Reading delimited strings

Scsh provides a set of procedures that read delimited strings from input ports. There are procedures to read a single line of text (terminated by a newline character), a single paragraph (terminated by a blank line), and general delimited strings (terminated by a character belonging to an arbitrary character set).

These procedures can be applied to any Scheme input port. However, the scsh virtual machine has native-code support for performing delimited reads on Unix ports, and these input operations should be particularly fast -- much faster than doing the equivalent character-at-a-time operation from Scheme code.

All of the delimited input operations described below take a handle-delim parameter, which determines what the procedure does with the terminating delimiter character. There are four possible choices for a handle-delim parameter:

handle-delim Meaning
'trim Ignore delimiter character.
'peek Leave delimiter character in input stream.
'concat Append delimiter character to returned value.
'split Return delimiter as second value.
The first case, 'trim, is the standard default for all the routines described in this section. The last three cases allow the programmer to distinguish between strings that are terminated by a delimiter character, and strings that are terminated by an end-of-file.

(read-line [port handle-newline])     --->     string or eof-object         (procedure) 
Reads and returns one line of text; on eof, returns the eof object. A line is terminated by newline or eof.

handle-newline determines what read-line does with the newline or EOF that terminates the line; it takes the general set of values described for the general handle-delim case above, and defaults to 'trim (discard the newline). Using this argument allows one to tell whether or not the last line of input in a file is newline terminated.

(read-paragraph [port handle-delim])     --->     string or eof         (procedure) 
This procedure skips blank lines, then reads text from a port until a blank line or eof is found. A ``blank line'' is a (possibly empty) line composed only of white space. The handle-delim parameter determines how the terminating blank line is handled. It is described above, and defaults to 'trim. The 'peek option is not available.

The following procedures read in strings from ports delimited by characters belonging to a specific set.
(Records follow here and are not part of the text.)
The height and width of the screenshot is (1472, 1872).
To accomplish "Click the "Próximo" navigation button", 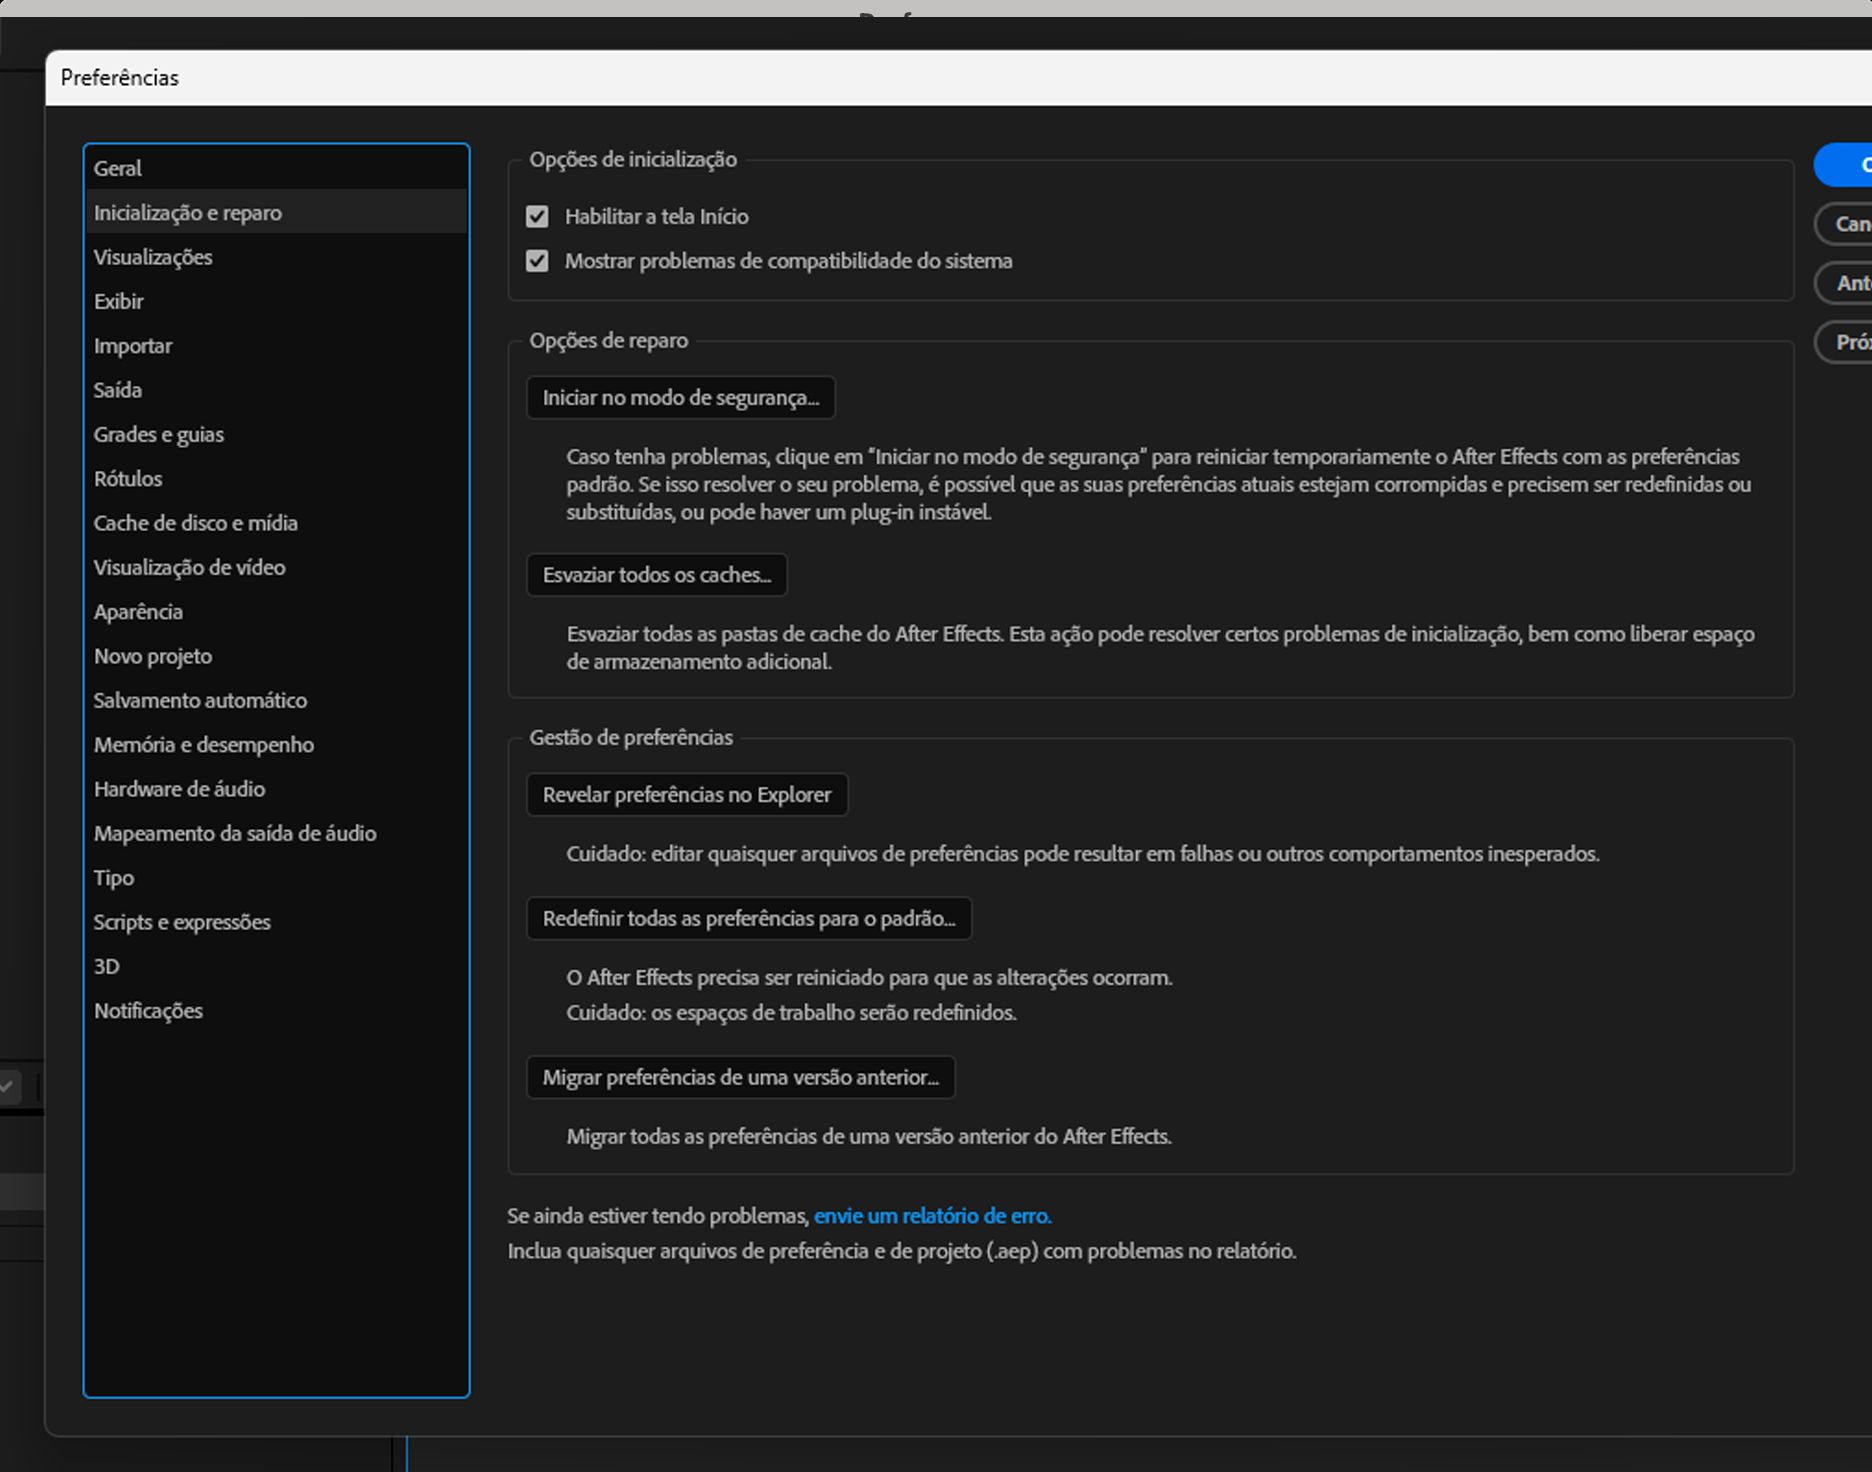I will (1855, 342).
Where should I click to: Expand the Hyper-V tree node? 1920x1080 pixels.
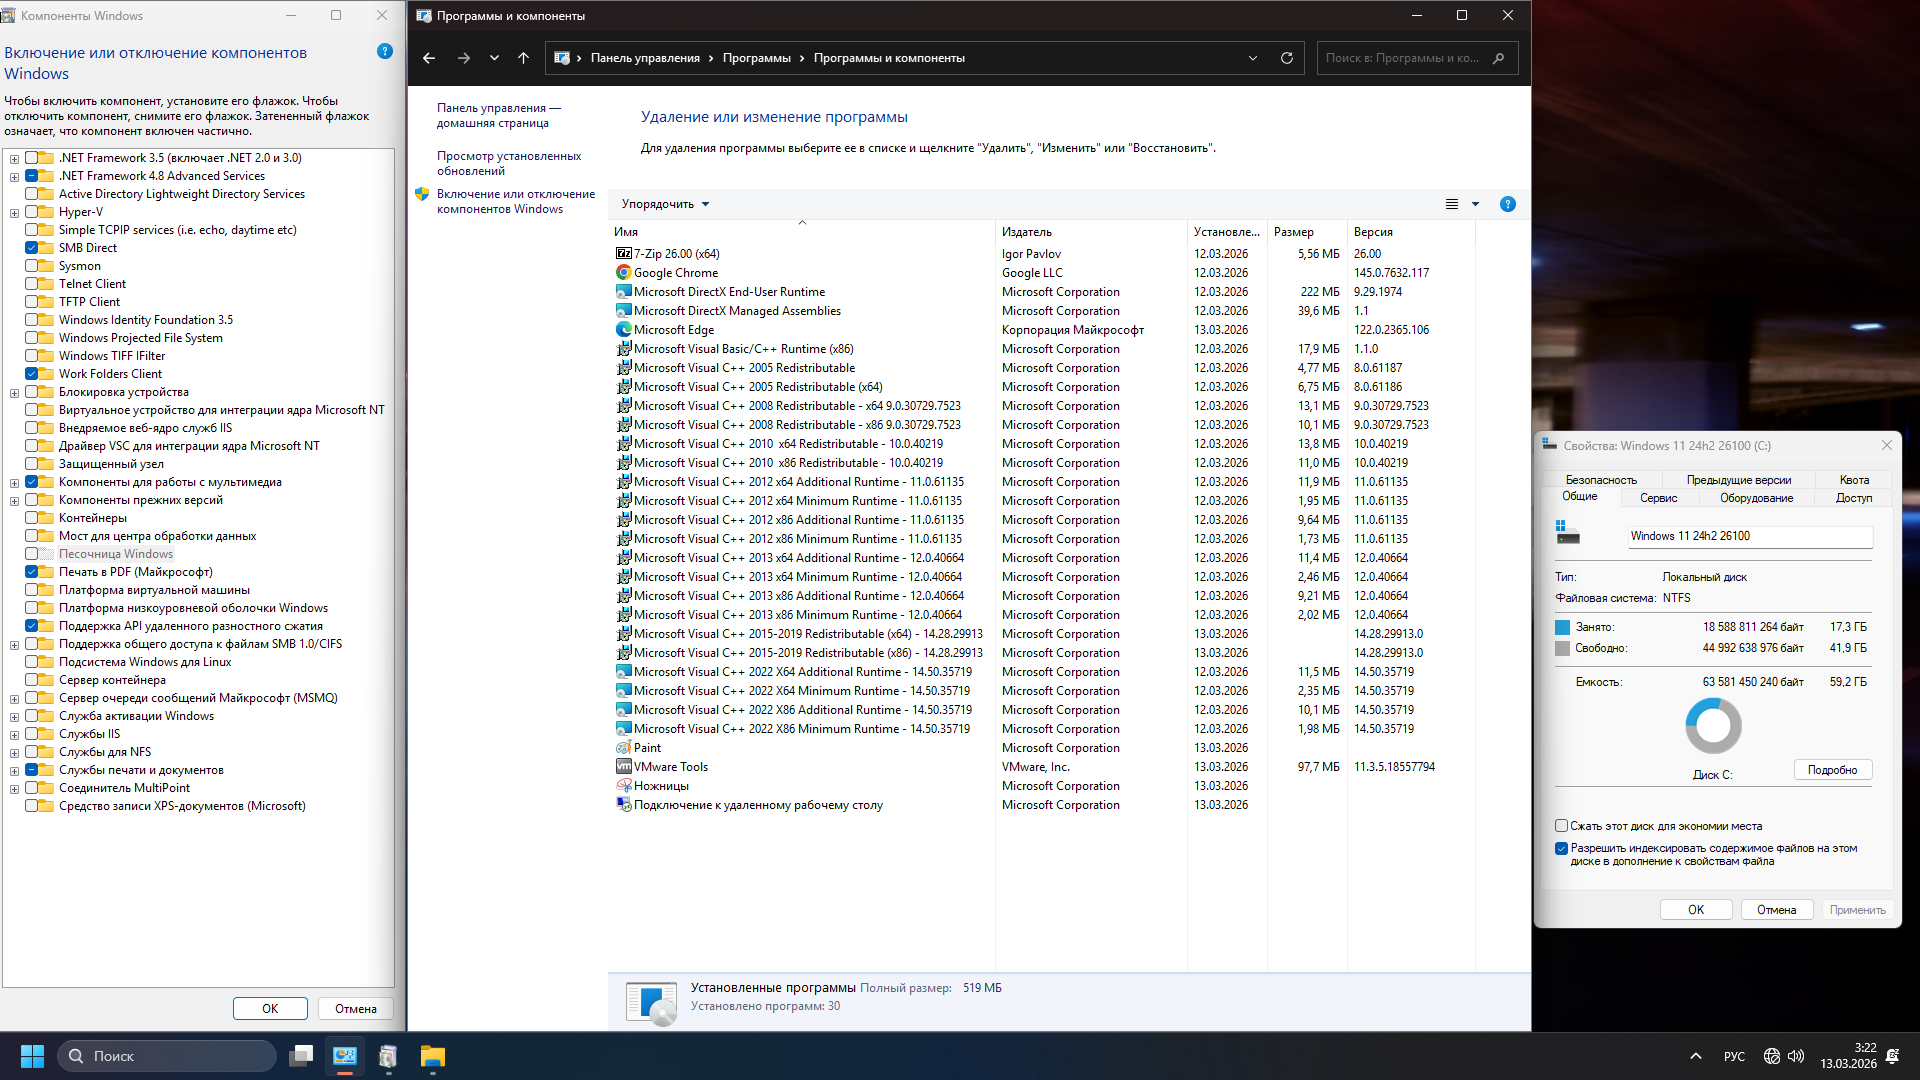click(14, 212)
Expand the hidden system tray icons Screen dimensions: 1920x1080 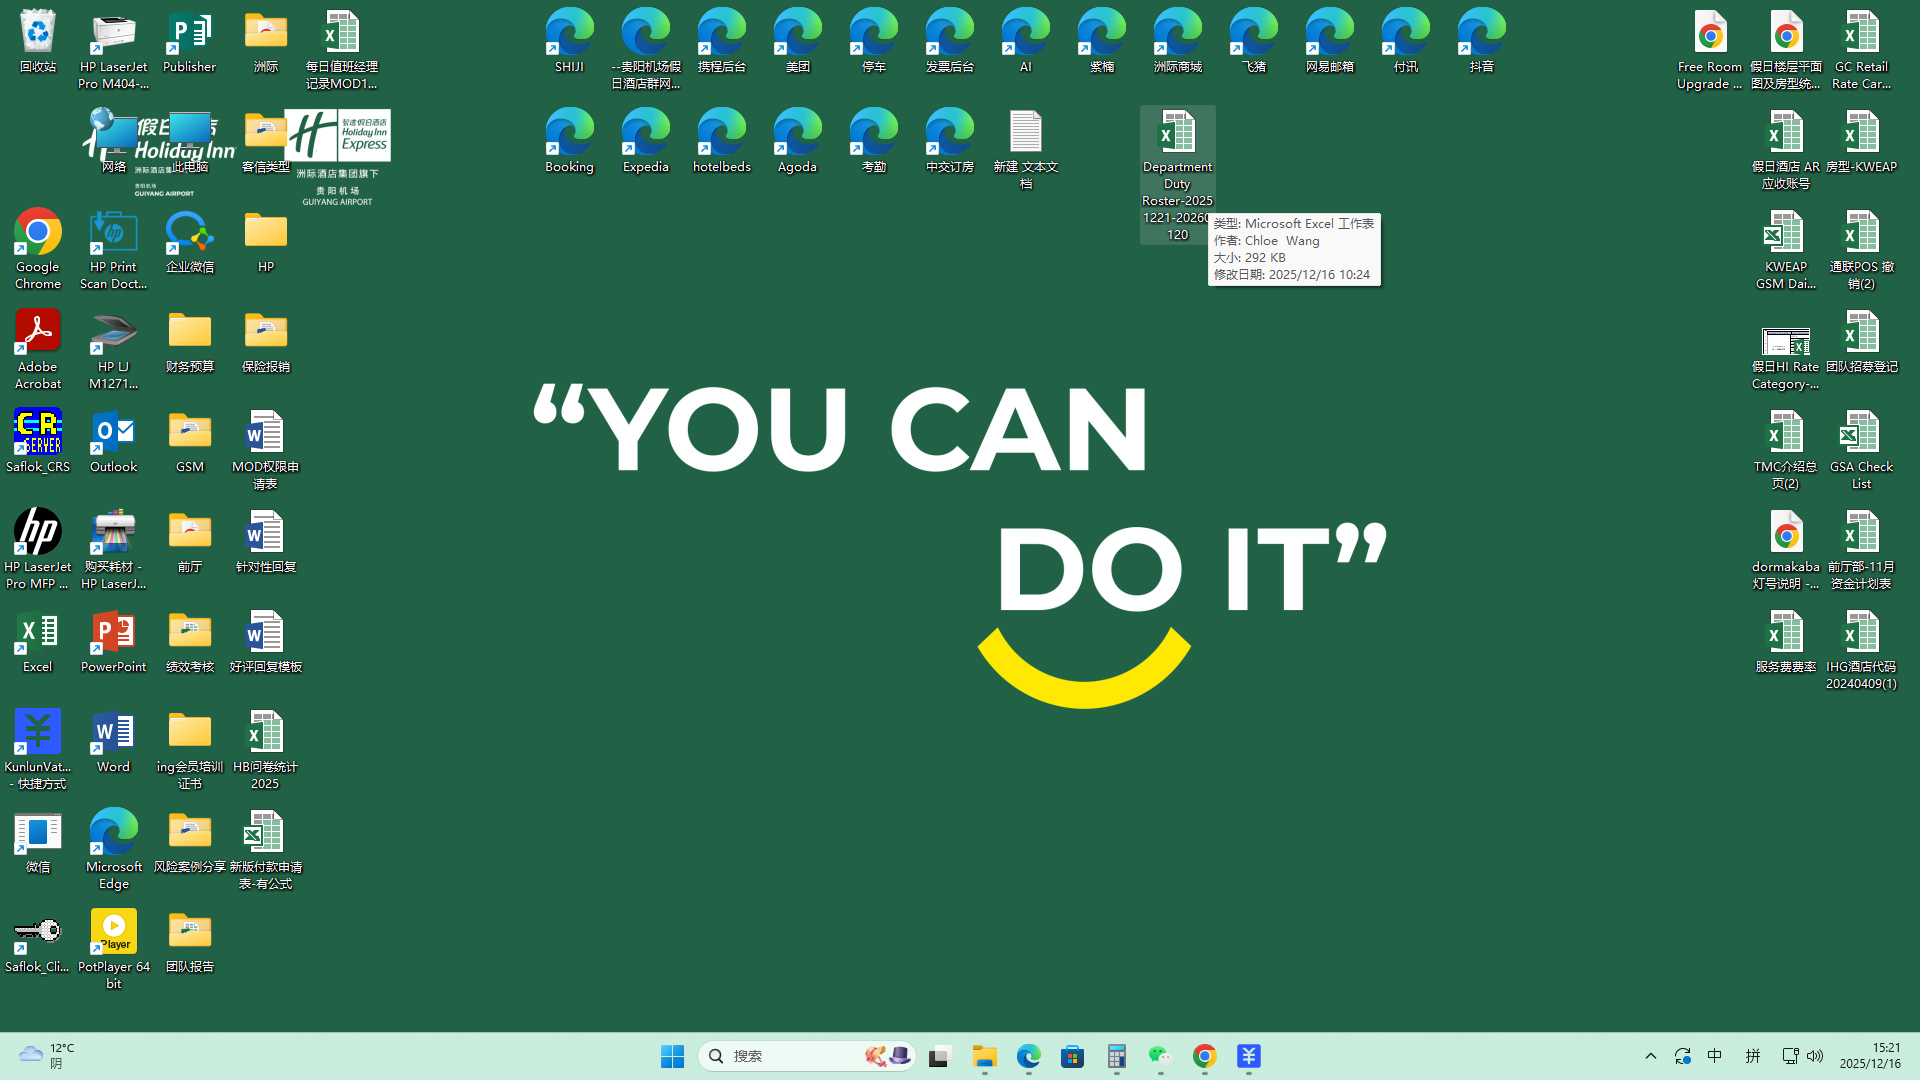click(1651, 1056)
See section 5.5 for information on character set manipulation.

(read-delimited char-set [port handle-delim])     --->     string or eof         (procedure) 
Read until we encounter one of the chars in char-set or eof. The handle-delim parameter determines how the terminating character is handled. It is described above, and defaults to 'trim.

The char-set argument may be a charset, a string, or a character; it is coerced to a charset.

(read-delimited! char-set buf [port handle-delim start end])     --->     nchars or eof or #f         (procedure) 
A side-effecting variant of read-delimited.

The data is written into the string buf at the indices in the half-open interval [start,end); the default interval is the whole string: start = 0 and end = (string-length buf). The values of start and end must specify a well-defined interval in str, i.e., 0 < start < end < (string-length buf).

It returns nbytes, the number of bytes read. If the buffer filled up without a delimiter character being found, #f is returned. If the port is at eof when the read starts, the eof object is returned.

If an integer is returned (i.e., the read is successfully terminated by reading a delimiter character), then the handle-delim parameter determines how the terminating character is handled. It is described above, and defaults to 'trim.

(%read-delimited! char-set buf gobble? [port start end])     --->     [char-or-eof-or-#f integer]         (procedure) 
This low-level delimited reader uses an alternate interface. It returns two values: terminator and num-read.
terminator
A value describing why the read was terminated:
Character or eof-object Read terminated by this value.
#f Filled buffer without finding a delimiter.

num-read
Number of characters read into buf.

If the read is successfully terminated by reading a delimiter character, then the gobble? parameter determines what to do with the terminating character. If true, the character is removed from the input stream; if false, the character is left in the input stream where a subsequent read operation will retrieve it. In either case, the character is also the first value returned by the procedure call.

(skip-char-set skip-chars [port])     --->     integer         (procedure) 
Skip characters occurring in the set skip-chars; return the number of characters skipped. The skip-chars argument may be a charset, a string, or a character; it is coerced to a charset.